**AIM OF THE TASK:** Down to the last line, reproduce the data that follows, but skip the pictures.

......

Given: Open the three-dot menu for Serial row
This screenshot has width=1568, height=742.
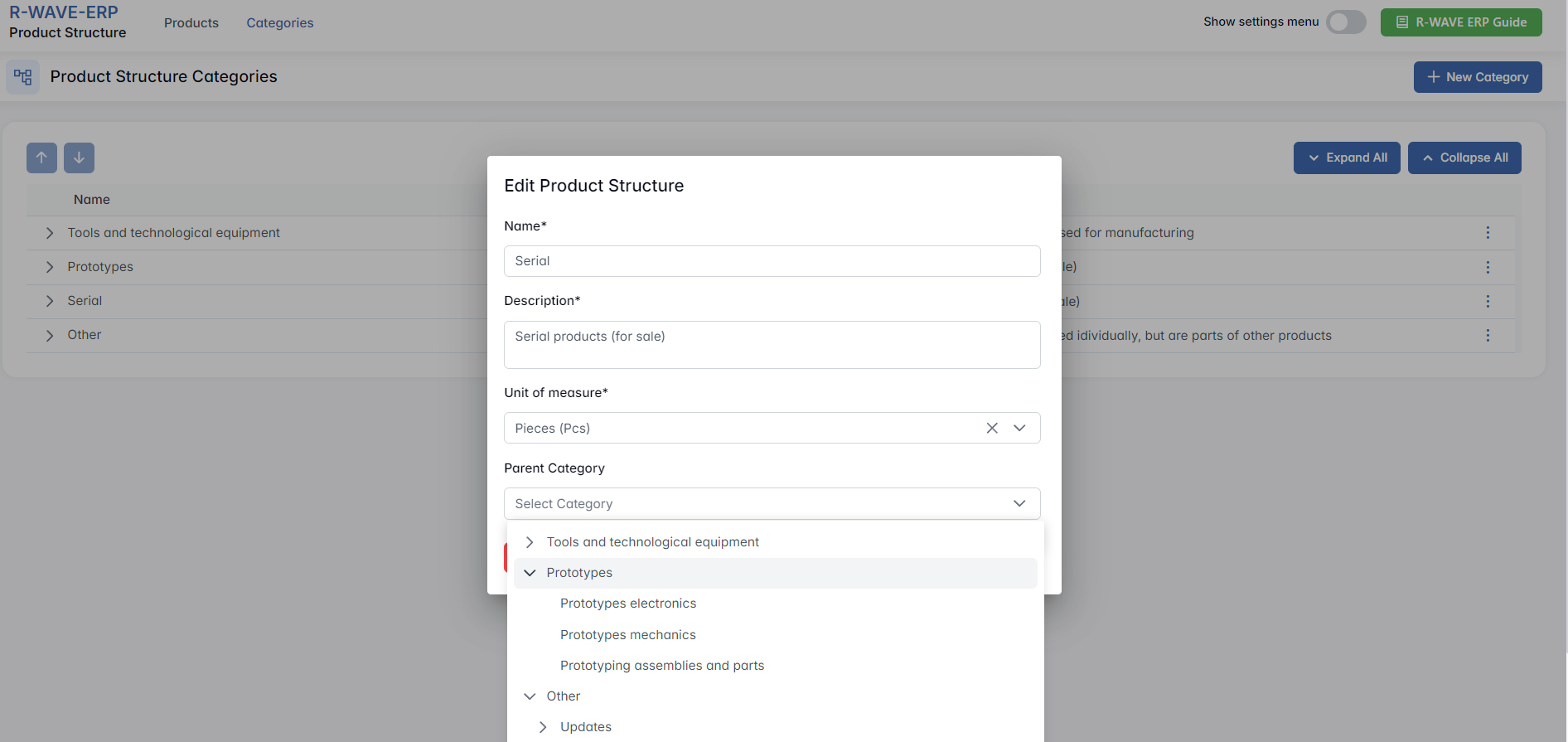Looking at the screenshot, I should coord(1488,301).
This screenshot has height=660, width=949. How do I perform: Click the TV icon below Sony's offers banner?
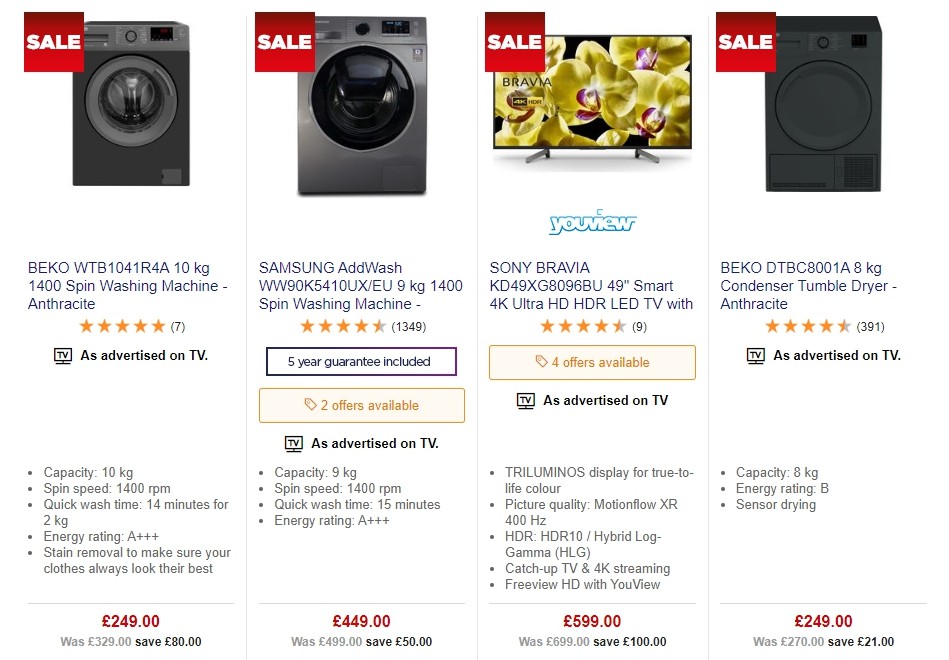pos(526,400)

......

**RESPONSE FOR THIS EXERCISE:**
Given: Open the three-dot menu for Serial row
This screenshot has width=1568, height=742.
Looking at the screenshot, I should coord(1488,301).
This screenshot has height=660, width=949. How do I perform: Click the TV icon below Sony's offers banner?
pos(526,400)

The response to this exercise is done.